O nível de Capex é um dos elementos que limitam a conversão integral da geração operacional em fluxo de caixa disponível para dividendos.
Para os acionistas, o ponto central é verificar se os investimentos realizados hoje resultarão em produção e geração de caixa suficientes para compensar a saída de recursos ao longo dos próximos anos.
Governo também recebe parte dos dividendos
A União é a controladora da Petrobras e, por isso, participa da remuneração distribuída pela companhia.
A parcela pertencente diretamente ao governo federal e às instituições públicas acionistas transforma os dividendos da estatal em uma fonte relevante de receitas para o setor público.
Ao mesmo tempo, a Petrobras recolheu R$ 88,6 bilhões em tributos e participações governamentais durante o segundo trimestre.
O montante foi aproximadamente R$ 22 bilhões superior ao registrado no mesmo período do ano passado.

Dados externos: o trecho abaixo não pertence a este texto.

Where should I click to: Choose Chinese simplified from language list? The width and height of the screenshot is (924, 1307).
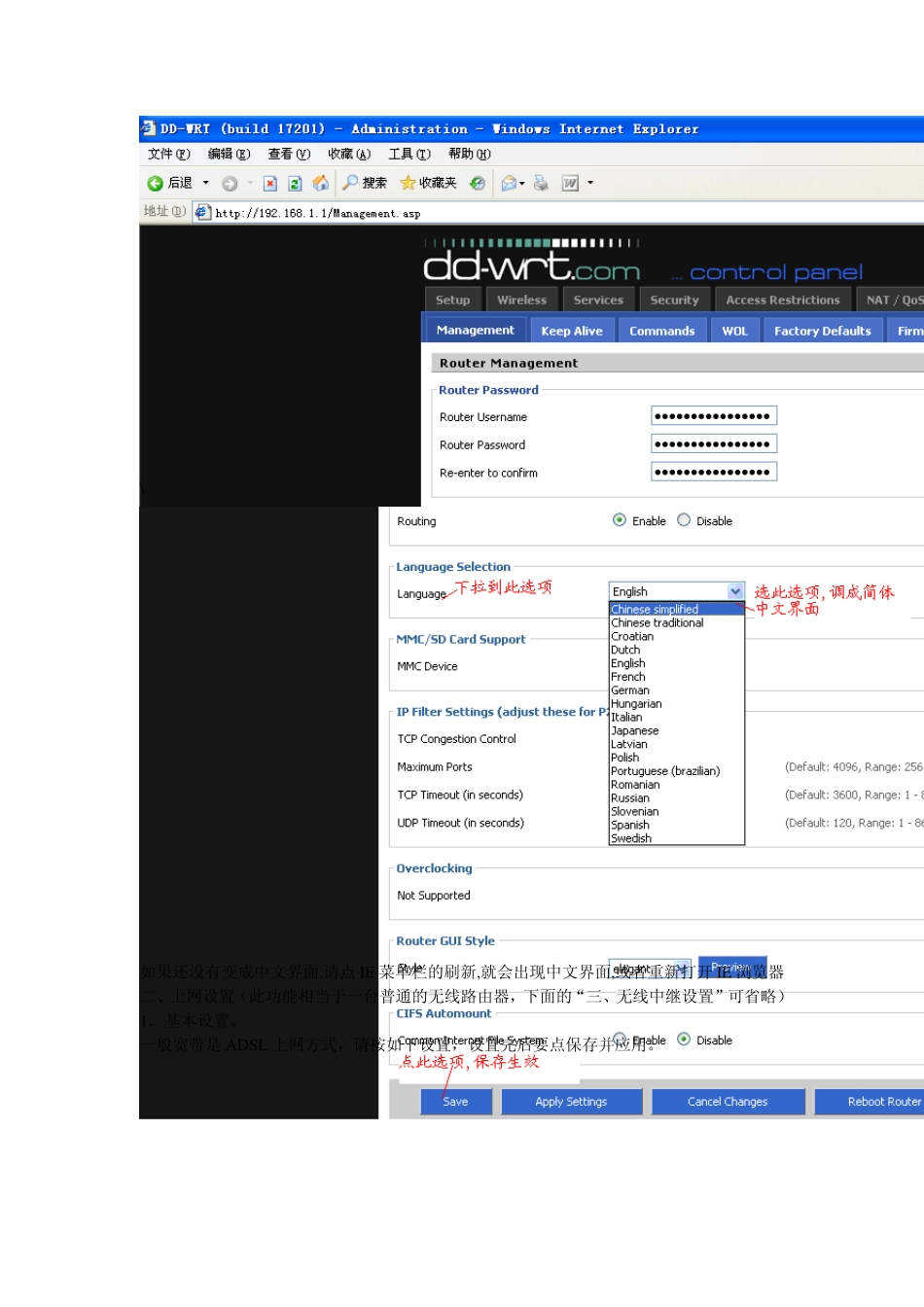(655, 609)
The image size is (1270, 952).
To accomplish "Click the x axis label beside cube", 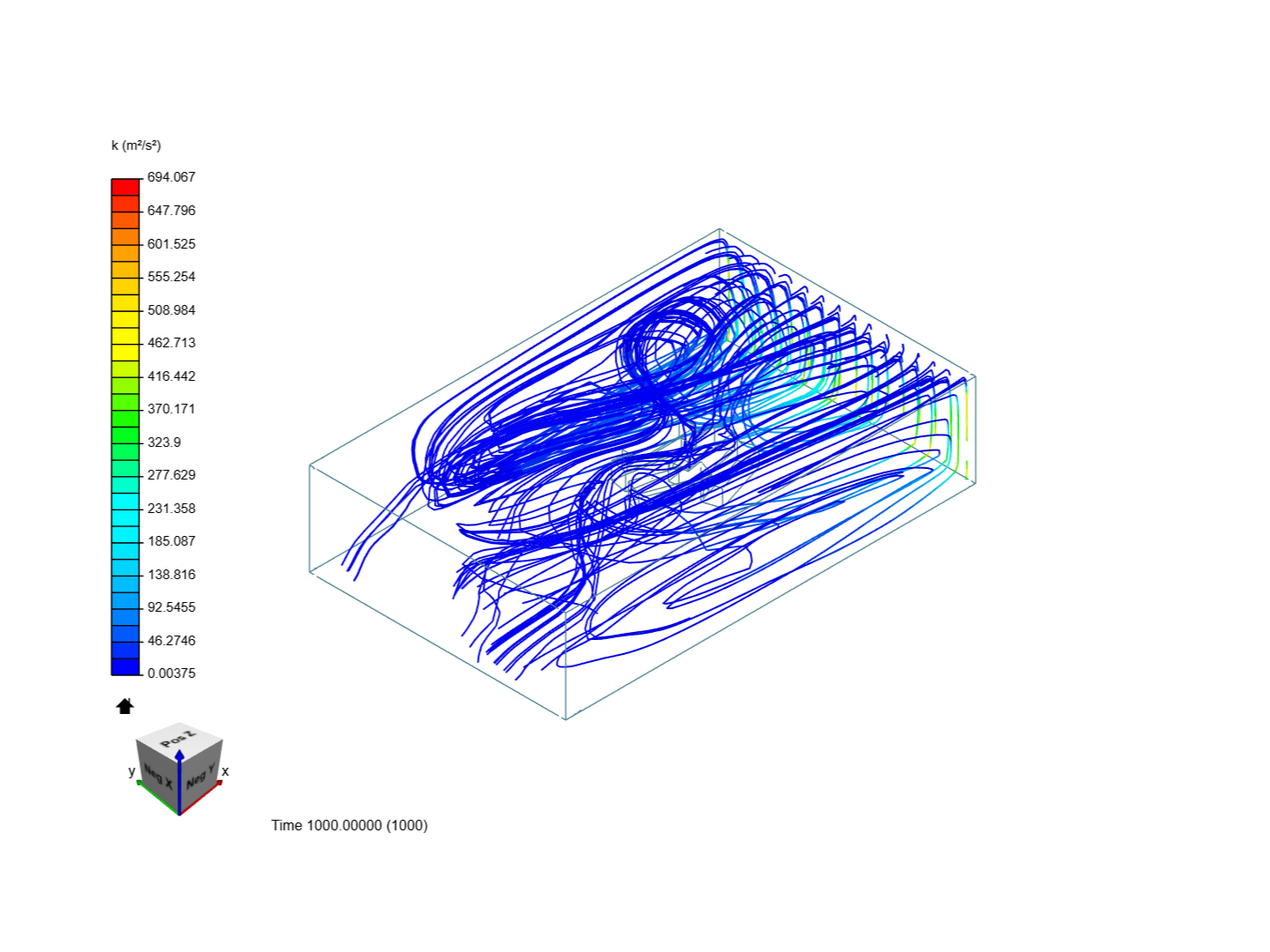I will (225, 771).
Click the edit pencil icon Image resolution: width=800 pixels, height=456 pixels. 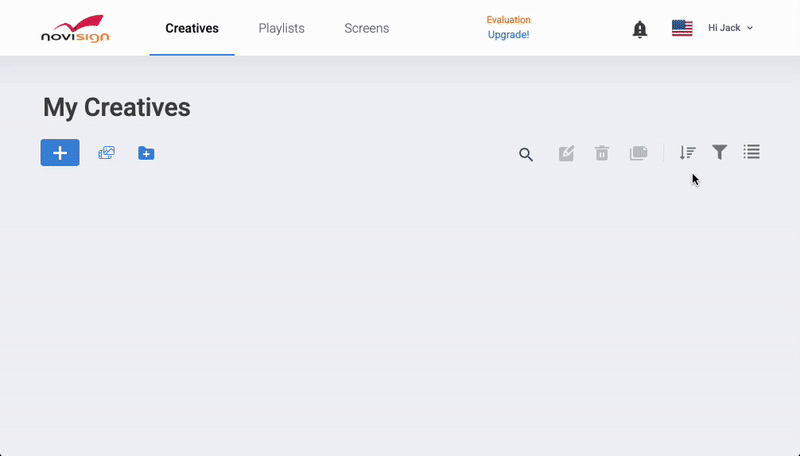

Royalties, participações especiais e tributos vinculam parte dos resultados da companhia diretamente às receitas da União, estados e municípios produtores.
Isso significa que a contribuição financeira da estatal ao setor público não se limita aos dividendos.
Petróleo continua determinante para PETR4
A evolução da cotação internacional do petróleo permanece como uma das principais variáveis para os próximos resultados.
Uma alta do Brent tende, mantidas as demais condições, a elevar a receita obtida com a produção e exportação de petróleo. Em sentido contrário, uma queda prolongada reduz a geração operacional e pode limitar o fluxo de caixa disponível.
A Petrobras busca compensar esse risco por meio do crescimento da produção e do aumento da eficiência de seus ativos.
O segundo trimestre mostrou justamente essa combinação: produção maior, utilização elevada das refinarias e crescimento das exportações.
O comportamento do preço internacional, no entanto, não está sob controle da companhia e responde à oferta global, decisões de grandes produtores, atividade econômica e conflitos geopolíticos.
Queda da ação não apaga força operacional do 2T26
A baixa de PETR4 nesta sexta-feira não altera os principais números apresentados no balanço. A companhia entregou lucro de R$ 52,4 bilhões, Ebitda ajustado de R$ 93,8 bilhões, fluxo de caixa operacional de R$ 61,8 bilhões e produção recorde.
A reação negativa mostra, porém, que boa parte da avaliação de Petrobras na Bolsa está ligada ao que acontecerá com a geração de caixa depois dos investimentos.
O mercado precisará acompanhar nos próximos trimestres a evolução da dívida bruta, a execução do Capex, a trajetória do Brent, a entrada de novas plataformas e o ritmo de distribuição de proventos.
A manutenção de produção crescente pode fortalecer os resultados operacionais. Por outro lado, investimentos elevados e a prioridade de reduzir a dívida para perto de US$ 65 bilhões diminuem, no curto prazo, o espaço para distribuições que excedam a política ordinária.
É nesse equilíbrio entre crescimento, dívida, investimentos e dividendos que se concentra a principal discussão sobre PETR4 depois do balanço do segundo trimestre.